**Passage to read:**
★ ★ ★ ★ ★
Book Review: Pay The Rent Or Feed The Kids: The Tragedy And Disgrace Of Poverty In Canada

Jared Milne
7 min readMar 5, 2023
(Shutterstock/Golden Brown)

Comments about people having trouble getting by are everywhere these days. People wonder how blue-collar TV characters like Married…With Children’s Al Bundy can afford two-story houses and multiple children on their incomes. Political leaders like Donald Trump and Pierre Poilievre have gained support off the widespread anger many people feel about being ‘left behind’ by the impacts of trade deals, neoliberalism and globalization as they’ve been practiced for the last 30+ years. Justin Trudeau became elected in part for recognizing how ‘middle class’ Canadians felt left behind by economic changes. Both left-wing and right-wing populism have risen in various parts of the world. There’s a lot of debate over whether Canada is ‘broken’, but many Canadians are arguably at their breaking points. The House of Commons’ own report indicates how much child poverty has risen in Canada. Young Canadians have an increasingly hard time finding homes they can afford. The International Monetary Fund, which is hardly known for its left-wing street cred, is sounding the alarm on income inequality.

In short, Mel Hurtig has been a prophet.

Reading Pay The Rent Or Feed The Kids in 2023 is like reading the account of someone who visited the present day using a time machine and returned to 1999.
★ ★ ★ ★ ★
**Entries shown:**
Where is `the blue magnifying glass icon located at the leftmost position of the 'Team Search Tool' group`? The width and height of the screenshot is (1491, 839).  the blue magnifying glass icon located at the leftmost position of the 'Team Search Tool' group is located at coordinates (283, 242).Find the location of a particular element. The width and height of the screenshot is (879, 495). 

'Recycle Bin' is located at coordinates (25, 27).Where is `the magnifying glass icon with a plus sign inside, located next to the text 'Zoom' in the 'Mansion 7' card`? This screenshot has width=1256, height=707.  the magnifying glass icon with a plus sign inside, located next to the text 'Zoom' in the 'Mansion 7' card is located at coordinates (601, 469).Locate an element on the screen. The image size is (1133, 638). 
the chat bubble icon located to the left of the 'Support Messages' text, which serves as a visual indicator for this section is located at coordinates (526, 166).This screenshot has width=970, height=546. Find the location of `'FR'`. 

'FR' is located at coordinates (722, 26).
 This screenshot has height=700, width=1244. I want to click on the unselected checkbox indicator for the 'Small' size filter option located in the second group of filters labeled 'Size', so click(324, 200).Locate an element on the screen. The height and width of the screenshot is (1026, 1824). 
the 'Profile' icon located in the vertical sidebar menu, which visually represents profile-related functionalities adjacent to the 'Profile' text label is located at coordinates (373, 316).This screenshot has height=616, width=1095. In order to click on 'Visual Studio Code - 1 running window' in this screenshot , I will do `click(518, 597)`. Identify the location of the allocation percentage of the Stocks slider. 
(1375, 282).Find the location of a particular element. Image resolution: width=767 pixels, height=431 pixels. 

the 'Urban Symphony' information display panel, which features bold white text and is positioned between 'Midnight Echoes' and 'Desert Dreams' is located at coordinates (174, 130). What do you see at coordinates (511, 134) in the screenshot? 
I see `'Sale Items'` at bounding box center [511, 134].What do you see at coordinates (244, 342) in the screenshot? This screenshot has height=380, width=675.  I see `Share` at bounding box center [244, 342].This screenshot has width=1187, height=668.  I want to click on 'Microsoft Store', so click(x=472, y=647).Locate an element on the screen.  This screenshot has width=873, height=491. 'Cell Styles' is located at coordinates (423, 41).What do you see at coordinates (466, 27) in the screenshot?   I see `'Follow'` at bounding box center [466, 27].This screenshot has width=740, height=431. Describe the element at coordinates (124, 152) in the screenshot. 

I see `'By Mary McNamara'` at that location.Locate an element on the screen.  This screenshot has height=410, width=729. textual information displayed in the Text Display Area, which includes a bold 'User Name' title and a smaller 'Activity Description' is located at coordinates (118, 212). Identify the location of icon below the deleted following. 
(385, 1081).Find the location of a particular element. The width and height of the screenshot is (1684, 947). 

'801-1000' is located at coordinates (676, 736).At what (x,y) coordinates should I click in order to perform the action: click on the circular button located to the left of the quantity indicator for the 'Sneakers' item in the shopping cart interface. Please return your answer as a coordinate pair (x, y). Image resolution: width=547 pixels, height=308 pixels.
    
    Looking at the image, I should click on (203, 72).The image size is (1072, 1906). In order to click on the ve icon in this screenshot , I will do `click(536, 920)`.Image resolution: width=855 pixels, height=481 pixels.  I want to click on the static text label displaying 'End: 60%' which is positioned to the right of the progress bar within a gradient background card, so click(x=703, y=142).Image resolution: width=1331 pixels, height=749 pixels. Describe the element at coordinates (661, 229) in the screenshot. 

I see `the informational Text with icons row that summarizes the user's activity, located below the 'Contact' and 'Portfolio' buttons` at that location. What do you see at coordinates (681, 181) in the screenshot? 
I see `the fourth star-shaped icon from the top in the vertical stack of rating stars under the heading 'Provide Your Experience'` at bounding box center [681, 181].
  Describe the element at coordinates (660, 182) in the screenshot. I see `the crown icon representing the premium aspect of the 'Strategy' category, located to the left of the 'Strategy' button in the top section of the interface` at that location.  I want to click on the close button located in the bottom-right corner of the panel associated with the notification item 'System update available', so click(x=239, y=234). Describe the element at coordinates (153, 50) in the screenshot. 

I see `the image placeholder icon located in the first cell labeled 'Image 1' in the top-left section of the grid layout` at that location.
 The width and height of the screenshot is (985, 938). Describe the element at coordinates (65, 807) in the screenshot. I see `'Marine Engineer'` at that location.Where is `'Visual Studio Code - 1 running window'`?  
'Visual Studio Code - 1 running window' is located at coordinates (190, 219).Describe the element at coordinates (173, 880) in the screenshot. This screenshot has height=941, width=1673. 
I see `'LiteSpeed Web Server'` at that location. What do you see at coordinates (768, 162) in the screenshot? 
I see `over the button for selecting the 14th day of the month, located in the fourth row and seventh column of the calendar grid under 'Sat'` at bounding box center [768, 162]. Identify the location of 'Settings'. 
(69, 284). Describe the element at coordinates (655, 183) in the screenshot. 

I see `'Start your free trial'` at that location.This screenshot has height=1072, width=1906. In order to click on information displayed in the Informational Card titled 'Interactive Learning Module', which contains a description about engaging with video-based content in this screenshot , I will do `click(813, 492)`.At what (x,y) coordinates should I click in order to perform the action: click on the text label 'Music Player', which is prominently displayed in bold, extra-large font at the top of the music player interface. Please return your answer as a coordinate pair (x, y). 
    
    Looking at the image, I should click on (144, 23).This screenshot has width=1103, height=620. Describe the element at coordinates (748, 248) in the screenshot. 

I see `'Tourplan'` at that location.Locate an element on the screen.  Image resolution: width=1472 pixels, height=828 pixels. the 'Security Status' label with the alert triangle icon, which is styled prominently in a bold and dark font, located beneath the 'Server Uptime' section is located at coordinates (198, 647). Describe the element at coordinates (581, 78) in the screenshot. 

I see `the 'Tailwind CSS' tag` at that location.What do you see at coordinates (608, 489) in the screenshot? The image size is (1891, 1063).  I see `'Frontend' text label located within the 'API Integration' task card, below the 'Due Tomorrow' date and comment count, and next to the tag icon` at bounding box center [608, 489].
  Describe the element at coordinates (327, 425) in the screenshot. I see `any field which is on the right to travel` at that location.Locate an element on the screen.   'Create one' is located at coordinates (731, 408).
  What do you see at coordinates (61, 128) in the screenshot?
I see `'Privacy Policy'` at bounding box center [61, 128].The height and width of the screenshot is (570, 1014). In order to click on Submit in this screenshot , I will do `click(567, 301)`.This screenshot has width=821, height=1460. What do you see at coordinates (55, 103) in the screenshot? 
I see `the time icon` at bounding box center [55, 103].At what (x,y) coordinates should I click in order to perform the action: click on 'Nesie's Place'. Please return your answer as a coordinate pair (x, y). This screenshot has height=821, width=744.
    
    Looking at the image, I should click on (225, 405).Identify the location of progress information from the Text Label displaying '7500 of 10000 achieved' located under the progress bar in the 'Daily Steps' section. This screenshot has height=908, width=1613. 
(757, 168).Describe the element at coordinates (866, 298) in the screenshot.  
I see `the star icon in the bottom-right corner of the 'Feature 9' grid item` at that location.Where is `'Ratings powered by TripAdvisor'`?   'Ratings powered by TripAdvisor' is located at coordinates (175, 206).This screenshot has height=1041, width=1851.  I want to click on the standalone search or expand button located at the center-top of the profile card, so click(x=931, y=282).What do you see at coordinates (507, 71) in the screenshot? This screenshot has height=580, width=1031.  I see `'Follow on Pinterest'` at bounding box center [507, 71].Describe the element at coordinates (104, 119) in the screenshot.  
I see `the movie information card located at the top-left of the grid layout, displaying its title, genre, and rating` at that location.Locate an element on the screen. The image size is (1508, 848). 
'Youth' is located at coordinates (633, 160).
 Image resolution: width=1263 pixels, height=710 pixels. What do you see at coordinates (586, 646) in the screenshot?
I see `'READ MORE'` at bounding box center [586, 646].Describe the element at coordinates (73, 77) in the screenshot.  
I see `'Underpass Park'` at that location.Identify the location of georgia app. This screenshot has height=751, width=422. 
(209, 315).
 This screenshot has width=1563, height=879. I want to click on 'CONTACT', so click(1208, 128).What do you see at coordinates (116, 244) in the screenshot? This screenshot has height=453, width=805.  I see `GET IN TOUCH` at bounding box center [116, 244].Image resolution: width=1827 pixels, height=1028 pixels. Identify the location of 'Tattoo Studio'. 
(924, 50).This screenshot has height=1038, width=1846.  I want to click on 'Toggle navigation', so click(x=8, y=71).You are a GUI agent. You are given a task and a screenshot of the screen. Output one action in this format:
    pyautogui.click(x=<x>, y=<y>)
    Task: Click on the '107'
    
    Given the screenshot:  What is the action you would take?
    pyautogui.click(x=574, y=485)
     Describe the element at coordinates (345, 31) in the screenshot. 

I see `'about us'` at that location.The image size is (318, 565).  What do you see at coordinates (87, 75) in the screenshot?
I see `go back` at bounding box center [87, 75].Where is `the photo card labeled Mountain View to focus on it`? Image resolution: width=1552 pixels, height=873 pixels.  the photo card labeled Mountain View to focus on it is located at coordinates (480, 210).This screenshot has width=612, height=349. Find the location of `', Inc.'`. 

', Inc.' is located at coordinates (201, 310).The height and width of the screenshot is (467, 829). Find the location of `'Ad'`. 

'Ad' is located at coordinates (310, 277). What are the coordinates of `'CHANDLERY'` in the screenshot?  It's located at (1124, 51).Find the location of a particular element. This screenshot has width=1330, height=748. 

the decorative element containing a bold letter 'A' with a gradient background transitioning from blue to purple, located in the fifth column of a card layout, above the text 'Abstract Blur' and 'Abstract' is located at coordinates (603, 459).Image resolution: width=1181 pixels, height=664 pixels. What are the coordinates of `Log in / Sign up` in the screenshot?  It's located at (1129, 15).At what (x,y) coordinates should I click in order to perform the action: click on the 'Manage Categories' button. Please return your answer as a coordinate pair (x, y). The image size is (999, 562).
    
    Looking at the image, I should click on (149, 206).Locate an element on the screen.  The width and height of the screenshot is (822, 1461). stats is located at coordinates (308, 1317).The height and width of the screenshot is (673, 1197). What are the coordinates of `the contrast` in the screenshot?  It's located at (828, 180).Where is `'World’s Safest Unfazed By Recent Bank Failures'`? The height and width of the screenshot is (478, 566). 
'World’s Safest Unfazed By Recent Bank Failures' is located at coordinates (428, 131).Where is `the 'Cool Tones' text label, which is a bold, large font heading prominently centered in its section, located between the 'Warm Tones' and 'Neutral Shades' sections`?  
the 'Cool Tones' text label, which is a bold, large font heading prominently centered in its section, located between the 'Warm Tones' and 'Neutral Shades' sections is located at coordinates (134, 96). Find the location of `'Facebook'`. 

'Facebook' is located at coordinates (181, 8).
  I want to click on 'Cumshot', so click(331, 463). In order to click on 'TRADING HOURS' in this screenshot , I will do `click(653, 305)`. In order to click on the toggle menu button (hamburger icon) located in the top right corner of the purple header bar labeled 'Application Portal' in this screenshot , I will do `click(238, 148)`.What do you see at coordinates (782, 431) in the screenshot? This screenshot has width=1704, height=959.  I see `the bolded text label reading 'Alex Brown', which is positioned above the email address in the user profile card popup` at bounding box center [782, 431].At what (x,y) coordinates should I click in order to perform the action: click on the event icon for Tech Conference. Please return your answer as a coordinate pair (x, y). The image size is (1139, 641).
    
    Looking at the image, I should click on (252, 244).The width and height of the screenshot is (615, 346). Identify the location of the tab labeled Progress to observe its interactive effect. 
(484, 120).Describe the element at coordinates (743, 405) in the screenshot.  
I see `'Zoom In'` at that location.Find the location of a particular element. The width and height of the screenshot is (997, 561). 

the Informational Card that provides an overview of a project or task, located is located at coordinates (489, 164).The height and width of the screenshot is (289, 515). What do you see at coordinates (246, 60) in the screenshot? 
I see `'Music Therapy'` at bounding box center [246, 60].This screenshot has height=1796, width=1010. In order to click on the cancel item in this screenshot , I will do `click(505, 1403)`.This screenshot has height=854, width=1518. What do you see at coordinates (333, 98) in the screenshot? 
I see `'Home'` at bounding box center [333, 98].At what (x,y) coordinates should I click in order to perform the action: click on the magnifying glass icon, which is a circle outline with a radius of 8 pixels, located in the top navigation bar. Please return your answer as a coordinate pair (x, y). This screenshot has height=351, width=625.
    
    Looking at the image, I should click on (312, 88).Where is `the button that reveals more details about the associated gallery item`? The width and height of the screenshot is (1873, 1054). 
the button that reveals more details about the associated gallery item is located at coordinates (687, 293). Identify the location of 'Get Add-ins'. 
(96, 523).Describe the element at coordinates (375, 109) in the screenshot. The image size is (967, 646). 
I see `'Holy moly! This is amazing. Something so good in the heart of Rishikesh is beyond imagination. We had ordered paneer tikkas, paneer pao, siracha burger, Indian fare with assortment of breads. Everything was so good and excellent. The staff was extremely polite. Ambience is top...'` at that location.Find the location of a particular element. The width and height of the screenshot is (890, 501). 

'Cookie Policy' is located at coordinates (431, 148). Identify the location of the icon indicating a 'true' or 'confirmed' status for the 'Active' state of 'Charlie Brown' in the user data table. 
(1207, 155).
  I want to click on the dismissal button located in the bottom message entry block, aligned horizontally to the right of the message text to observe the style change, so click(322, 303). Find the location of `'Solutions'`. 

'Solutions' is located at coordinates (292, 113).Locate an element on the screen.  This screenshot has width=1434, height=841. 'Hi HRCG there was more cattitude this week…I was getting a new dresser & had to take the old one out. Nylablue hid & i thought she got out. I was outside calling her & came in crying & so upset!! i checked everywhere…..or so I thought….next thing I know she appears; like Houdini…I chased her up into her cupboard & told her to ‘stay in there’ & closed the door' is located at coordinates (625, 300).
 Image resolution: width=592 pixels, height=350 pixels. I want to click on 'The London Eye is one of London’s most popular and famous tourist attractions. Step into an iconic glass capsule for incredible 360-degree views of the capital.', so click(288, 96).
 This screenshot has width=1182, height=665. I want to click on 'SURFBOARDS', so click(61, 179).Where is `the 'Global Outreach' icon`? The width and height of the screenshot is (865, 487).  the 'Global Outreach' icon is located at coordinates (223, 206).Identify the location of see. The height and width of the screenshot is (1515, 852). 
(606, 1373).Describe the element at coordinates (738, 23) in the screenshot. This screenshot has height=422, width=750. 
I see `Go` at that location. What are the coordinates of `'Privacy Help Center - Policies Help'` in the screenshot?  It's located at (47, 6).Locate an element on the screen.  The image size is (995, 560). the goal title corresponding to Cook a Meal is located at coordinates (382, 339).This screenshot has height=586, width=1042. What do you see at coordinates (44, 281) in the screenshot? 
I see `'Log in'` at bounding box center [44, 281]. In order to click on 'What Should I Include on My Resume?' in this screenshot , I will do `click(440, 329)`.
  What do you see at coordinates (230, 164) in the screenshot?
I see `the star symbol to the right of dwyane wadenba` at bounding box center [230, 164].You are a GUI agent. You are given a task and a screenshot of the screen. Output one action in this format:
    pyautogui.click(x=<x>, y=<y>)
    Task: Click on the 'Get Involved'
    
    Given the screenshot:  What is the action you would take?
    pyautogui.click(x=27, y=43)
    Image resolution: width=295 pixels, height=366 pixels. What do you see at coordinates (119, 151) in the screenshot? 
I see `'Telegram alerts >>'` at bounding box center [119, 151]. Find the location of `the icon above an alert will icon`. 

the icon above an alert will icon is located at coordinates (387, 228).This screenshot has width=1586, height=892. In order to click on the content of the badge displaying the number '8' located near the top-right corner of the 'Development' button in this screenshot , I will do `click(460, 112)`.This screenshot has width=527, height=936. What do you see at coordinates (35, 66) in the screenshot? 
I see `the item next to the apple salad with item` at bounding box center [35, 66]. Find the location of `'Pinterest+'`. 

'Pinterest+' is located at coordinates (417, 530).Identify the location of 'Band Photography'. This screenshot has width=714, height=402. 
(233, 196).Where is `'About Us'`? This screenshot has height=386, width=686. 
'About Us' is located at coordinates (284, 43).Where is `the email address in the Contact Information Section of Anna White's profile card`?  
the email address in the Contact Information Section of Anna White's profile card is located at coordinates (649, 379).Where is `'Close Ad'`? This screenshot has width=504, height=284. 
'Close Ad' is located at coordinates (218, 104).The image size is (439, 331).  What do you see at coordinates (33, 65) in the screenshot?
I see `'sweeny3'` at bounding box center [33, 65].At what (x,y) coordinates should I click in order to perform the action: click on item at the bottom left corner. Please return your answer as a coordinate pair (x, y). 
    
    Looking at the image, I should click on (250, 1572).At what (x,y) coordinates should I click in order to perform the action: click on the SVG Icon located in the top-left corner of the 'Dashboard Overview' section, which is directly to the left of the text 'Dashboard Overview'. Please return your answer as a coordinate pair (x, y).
★ ★ ★ ★ ★
**Task requirements:**
A: Can you reproduce the stretch of the book review above from "In short, Mel" through "returned to 1999."?
B: Could you condense the book review's paragraph that begins "Comments about people having trouble getting by" into a short bulleted list that keeps its main facts?

**Solutions to each task:**
A:
In short, Mel Hurtig has been a prophet.

Reading Pay The Rent Or Feed The Kids in 2023 is like reading the account of someone who visited the present day using a time machine and returned to 1999.

B:
- Comments about people struggling to get by are everywhere. Some ask how blue-collar TV characters like Al Bundy afford two-story houses and several children.
- Donald Trump and Pierre Poilievre have drawn support from anger at being "left behind" by trade deals, neoliberalism and globalization over the past 30+ years.
- Justin Trudeau was elected partly for recognizing that "middle class" Canadians felt left behind by economic changes.
- Left-wing and right-wing populism have both risen in parts of the world.
- Whether Canada is "broken" is debated, but many Canadians are arguably at their breaking points.
- A House of Commons report shows child poverty in Canada has risen.
- Young Canadians find it increasingly hard to afford homes.
- The International Monetary Fund is warning about income inequality.